#### Kutipan Teks
######
Tanyakan kepada mereka mengapa mereka hidup, atau mengapa mereka
dilahirkan, dan mereka tidak dapat menjawabnya. Apakah anda semua masih
ingin untuk kembali ke dalam perut lagi? Mengapa? Itu seharusnya sudah
jelas/nyata, tetapi kalian tidak dapat melihatnya? Apa yang kalian
lekati, apa yang kalian gantungi? Pikir-pikirkanlah untuk dirimu sendiri.

        Itulah bhava. Akarnya tepat ada di sana, ia berputar di sekitar
sana. Sang Buddha mengajarkan untuk merenungkan titik ini. Orang-orang
berpikir tentang hal ini tetapi tetap masih belum dapat
melihat/mengerti. Mereka semua sudah bersiap-siap untuk kembali ke sana
lagi. Mereka tahu bahwa akan tidak begitu menyenangkan berada di sana,
tetapi toh mereka tetap ingin menempelkan kepala mereka di sana, menaruh
leher mereka di dalam jeratannya sekali lagi. Meskipun mereka mungkin
tahu bahwa jeratan ini benar-benar tidak mengenakkan, mereka tetap ingin
menaruh kepala mereka di sana. Mengapa mereka tidak mengerti ini? Ini
adalah di mana kebijaksanaan datang, di mana kita harus merenungkannya.

    Bila saya berbicara seperti ini, orang-orang berkata, "Jika itu
masalahnya maka setiap orang harus menjadi bhikkhu... dan kemudian
bagaimana dunia ini akan dapat berfungsi?" Anda tidak akan pernah
mendapati setiap orang menjadi bhikkhu, jadi tidak usah kuatir. Dunia
ini ada karena adanya makhluk-makhluk yang matanya tertutup
debu/batinnya bernoda, jadi ini bukanlah masalah yang sepele.

        Saya mulanya menjadi samanera pada usia 9 tahun. Saya mulai
berlatih sejak saat itu. Tetapi pada masa-masa itu saya tidak
benar-benar mengetahui tentang apa semua ini. Saya menjadi mengerti
ketika saya telah menjadi seorang bhikkhu. Sejak menjadi seorang bhikkhu
saya menjadi sangat hati-hati. Kesenangan-kesenangan inderawi yang
digemari oleh orang-orang tampaknya tidak terlalu menarik bagi saya.
######
#### Segmen Data
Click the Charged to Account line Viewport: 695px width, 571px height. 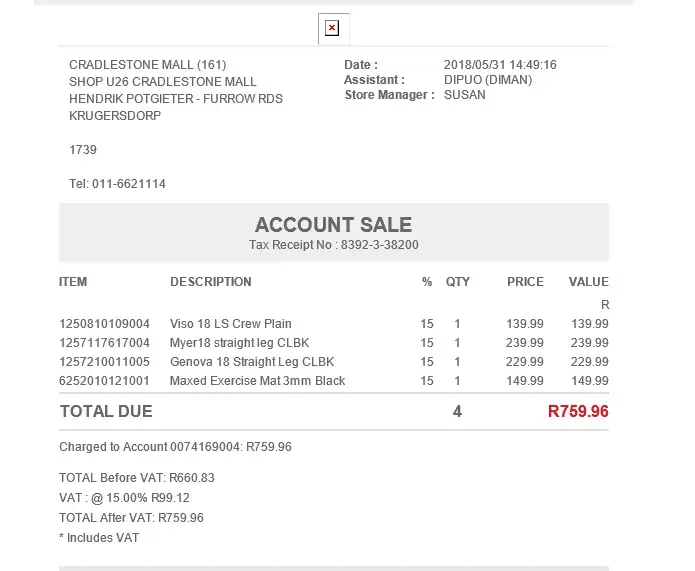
######
#### Petunjuk Tugas
**a.** Jawablah pertanyaan berikut berdasarkan teks tentang bhava:
(i) Pada usia berapa penutur mulanya menjadi samanera?
(ii) Siapa yang mengajarkan untuk merenungkan titik ini?
(iii) Menurut teks, dunia ini ada karena adanya apa?
**b.** Teruskan teks tentang bhava mulai dari kalimat terakhirnya.
Data di atas diambil dari sumber yang berbeda.

#### Jawaban Tugas
**a.**
(i) Pada usia 9 tahun.
(ii) Sang Buddha.
(iii) Makhluk-makhluk yang matanya tertutup debu/batinnya bernoda.

**b.**
saya melihat penderitaan di dalamnya. Sama seperti melihat sebuah pisang
yang enak yang saya tahu sangat manis rasanya tetapi yang juga saya tahu
itu beracun. Tak peduli bagaimanapun manis atau menariknya ia, jika saya
memakannya maka saya akan mati. Setiap saya merenungkan dalam cara
ini... setiap kali saya ingin memakan buah pisang tersebut, saya akan
melihat 'racun' tertanam di dalamnya. Dengan demikian akhirnya saya
dapat mengusir ketertarikan saya terhadap hal-hal tersebut. Sekarang,
pada usia saya sekarang ini, hal-hal semacam itu sama sekali tidak
menggoda lagi.

        Sebagian orang tidak melihat 'racun' tersebut; sebagian
melihatnya tetapi tetap ingin mencoba keberuntungan mereka. "Jika
tanganmu terluka janganlah menyentuh racun, ia akan meresap ke dalam
lukamu".

        Berbicara tentang nafsu inderawi, itu sulit untuk ditaklukkan.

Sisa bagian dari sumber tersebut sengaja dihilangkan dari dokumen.